> _Source document_
------------------------------------------------------------

Skip to main content

Programmatic, injection-safe builder for DataFusion SQL.

Project description

datafusion-query-builder

A programmatic, injection-safe builder for DataFusion SQL — a typed Rust core with a pyo3-exposed Python API. It replaces hand-rolled f-string / template-literal SQL with a typed, composable surface, while still emitting SQL text (so the SQL stays visible in logs/traces, greppable, and cache-keyable).

Values are escaped by construction, so untrusted input (column values, user filters) is safe to embed. Strings, arrays, and numbers are quoted/encoded for you; an explicit raw(...) escape hatch is the only unescaped path.

Install

pip install datafusion-query-builder

Prebuilt abi3 wheels are published for CPython 3.9+ on macOS (Apple Silicon + Intel) and Linux (x86_64 + aarch64).

Quick start (Python)

from datafusion_query_builder import col, lit, param, raw, when, and_, table
from datafusion_query_builder import functions as f

q = (
    table("records")
    .filter((col("kind") == "span") & col("deployment_environment").is_in(["prod", "staging"]))
    .select(
        f.coalesce(col("service_name"), "(unknown)").alias("service"),
        f.approx_distinct(col("trace_id")).alias("request_count"),
        f.approx_percentile_cont(col("duration"), 0.95).alias("p95"),
    )
    .group_by(col("service_name"))
    .order_by(col("request_count").desc())
    .limit(200)
)
print(q.to_sql())

Bare Python scalars auto-promote to literals (so col("x") == "prod" works), and string/array literals are escaped — values are injection-safe by construction. Reach for raw(...) (a SQL fragment), f.call("name", ...) (any function), or param("name") (a ${name} placeholder) when you step outside the v1 grammar.

Architecture

façade types  ──lower.rs──▶  sqlparser::ast  ──Display──▶  SQL text
expr.rs / query.rs / functions.rs        (the only file that names sqlparser::ast)
  • expr.rs, query.rs, functions.rs — span-free, Default-friendly façade enums. Immutable / generative: every method returns a new value.
  • lower.rs — the single boundary to sqlparser::ast. A sqlparser version bump surfaces here and nowhere else.
  • render.rsto_sql() plus validate() (renders then re-parses to prove well-formedness).
  • python.rsExpr / Query wrappers, the f.* functions namespace, operator overloading with scalar→literal coercion. Gated behind the python feature.

------------------------------------------------------------

> _What you need to do_
Copy the stretch of the DataFusion query builder page from "print(q.to_sql())" through "and nowhere else.", substituting "injection-proof" for "injection-safe".

> _Data provided_
------------------------------------------------------------

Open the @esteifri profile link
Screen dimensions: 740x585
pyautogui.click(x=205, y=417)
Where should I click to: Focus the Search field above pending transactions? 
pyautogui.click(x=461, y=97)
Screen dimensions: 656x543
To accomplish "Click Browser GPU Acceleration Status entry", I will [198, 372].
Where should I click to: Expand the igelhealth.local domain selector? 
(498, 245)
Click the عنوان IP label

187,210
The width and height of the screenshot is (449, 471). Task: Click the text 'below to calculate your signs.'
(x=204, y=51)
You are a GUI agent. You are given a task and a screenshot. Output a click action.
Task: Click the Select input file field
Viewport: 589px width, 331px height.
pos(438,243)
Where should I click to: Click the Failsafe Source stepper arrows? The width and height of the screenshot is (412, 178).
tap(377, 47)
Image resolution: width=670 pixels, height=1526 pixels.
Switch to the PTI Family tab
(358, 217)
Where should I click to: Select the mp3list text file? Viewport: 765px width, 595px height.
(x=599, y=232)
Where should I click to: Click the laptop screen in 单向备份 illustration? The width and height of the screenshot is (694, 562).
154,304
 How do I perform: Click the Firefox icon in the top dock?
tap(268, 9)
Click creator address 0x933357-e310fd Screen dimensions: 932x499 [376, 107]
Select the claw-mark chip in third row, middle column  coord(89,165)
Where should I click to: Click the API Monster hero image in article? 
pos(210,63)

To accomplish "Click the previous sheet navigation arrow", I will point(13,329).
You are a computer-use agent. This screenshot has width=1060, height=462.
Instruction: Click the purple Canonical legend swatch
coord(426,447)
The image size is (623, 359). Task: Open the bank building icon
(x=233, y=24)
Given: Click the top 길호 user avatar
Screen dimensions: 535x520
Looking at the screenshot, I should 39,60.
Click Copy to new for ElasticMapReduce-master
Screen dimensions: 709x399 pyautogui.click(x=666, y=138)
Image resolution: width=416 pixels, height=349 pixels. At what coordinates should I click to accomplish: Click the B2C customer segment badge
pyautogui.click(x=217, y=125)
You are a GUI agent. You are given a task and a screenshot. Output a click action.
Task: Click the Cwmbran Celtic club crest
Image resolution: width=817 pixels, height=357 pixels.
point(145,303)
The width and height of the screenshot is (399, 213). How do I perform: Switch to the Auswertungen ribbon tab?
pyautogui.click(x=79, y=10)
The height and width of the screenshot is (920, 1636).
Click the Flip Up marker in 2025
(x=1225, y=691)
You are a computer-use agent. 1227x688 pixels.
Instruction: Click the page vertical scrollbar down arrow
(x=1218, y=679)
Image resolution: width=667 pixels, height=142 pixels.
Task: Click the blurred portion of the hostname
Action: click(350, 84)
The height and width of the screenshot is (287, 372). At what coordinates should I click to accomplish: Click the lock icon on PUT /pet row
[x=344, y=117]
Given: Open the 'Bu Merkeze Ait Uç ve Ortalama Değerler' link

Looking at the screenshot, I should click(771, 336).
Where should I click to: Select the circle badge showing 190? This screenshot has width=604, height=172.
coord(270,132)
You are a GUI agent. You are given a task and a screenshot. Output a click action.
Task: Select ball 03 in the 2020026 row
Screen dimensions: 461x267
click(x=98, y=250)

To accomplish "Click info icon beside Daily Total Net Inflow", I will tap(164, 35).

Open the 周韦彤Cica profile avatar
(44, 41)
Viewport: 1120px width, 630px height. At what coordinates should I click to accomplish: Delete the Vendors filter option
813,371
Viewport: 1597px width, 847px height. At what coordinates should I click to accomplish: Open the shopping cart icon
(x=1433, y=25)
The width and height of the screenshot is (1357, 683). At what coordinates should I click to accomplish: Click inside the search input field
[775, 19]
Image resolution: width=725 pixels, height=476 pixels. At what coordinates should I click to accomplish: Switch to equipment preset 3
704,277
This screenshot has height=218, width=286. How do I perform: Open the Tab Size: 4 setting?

------------------------------------------------------------

> _Solution below_
print(q.to_sql())

Bare Python scalars auto-promote to literals (so col("x") == "prod" works), and string/array literals are escaped — values are injection-proof by construction. Reach for raw(...) (a SQL fragment), f.call("name", ...) (any function), or param("name") (a ${name} placeholder) when you step outside the v1 grammar.

Architecture

façade types  ──lower.rs──▶  sqlparser::ast  ──Display──▶  SQL text
expr.rs / query.rs / functions.rs        (the only file that names sqlparser::ast)
  • expr.rs, query.rs, functions.rs — span-free, Default-friendly façade enums. Immutable / generative: every method returns a new value.
  • lower.rs — the single boundary to sqlparser::ast. A sqlparser version bump surfaces here and nowhere else.